I'm working on an arduino project that needs to communicate via USB with cameras. There is a great library that everyone knows of when it comes to arduino and USB: https://github.com/felis/PTP_2.0

There are lots of examples on how to use it and even examples of how to communicate with Canon cameras. Even some sort of event handling has its example on github!

But for a VERY long time I just don't get it done: catching the event when a photo was taken!

I digged into the EOSEventLab example and all the other examples, searched the internet up and down but I can't find an answer to my problem. Everyone seems to use "delay" to trigger code after capturing... I can't be the only one in need for this. :)

The following steps should be done:

  1. setup camera parameters and max. number of images (done)
  2. take a picture (done)
  3. execute some more code when camera is ready again aka image is captured
  4. repeat from 2. until max. number of images are captured

I can give some code if needed but mainly it's the code found in the EOSEventLab example.

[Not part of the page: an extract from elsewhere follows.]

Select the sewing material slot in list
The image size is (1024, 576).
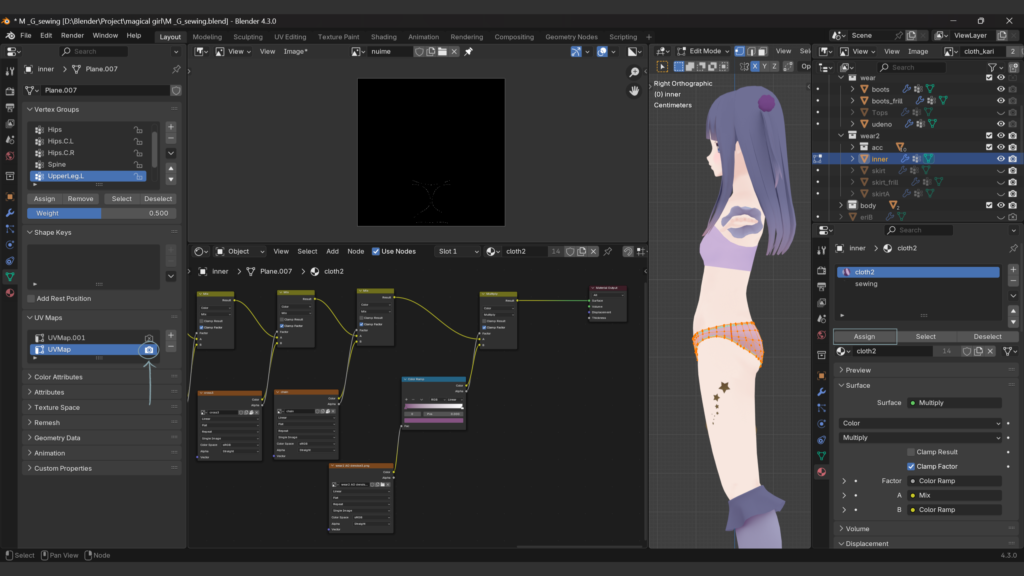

Thank you very much for your help!


Solution

  • YES!!!

    Okay, after months of crawling through the code (and maybe because of switching from the arduino IDE to Visual Studio == better code highlighting, code completion...) I found the answer. It was sitting directly in front of my face!

    It's inside the header an cpp files on https://github.com/felis/PTP_2.0/tree/master/examples/Canon_EOS/EOSRemote

    One has to add the method "OnObjectCreated" to eoseventhandlers.h

    virtual void OnObjectCreated(const EOSEvent *evt);
    

    and implement this method in eoseventhandlers.cpp

    void EosEventHandlers::OnObjectCreated(const EOSEvent *evt)
    {
        E_Notify(PSTR("capturing done!"), 0x80);
    }
    

    The rest is up to you! "Object Created" is kind of a synonym for "Capturing done". If I understand it correctly you get the address to the image (object) using evt->propCode inside this method. I didn't try to use that information for filename extraction and so on but it may be useful for that.

    Although this answer is great, it doesn't apply to all events the camera triggers but "only" the event I was looking for. It's great to be able to wait for a photo to be captured instead of using delays.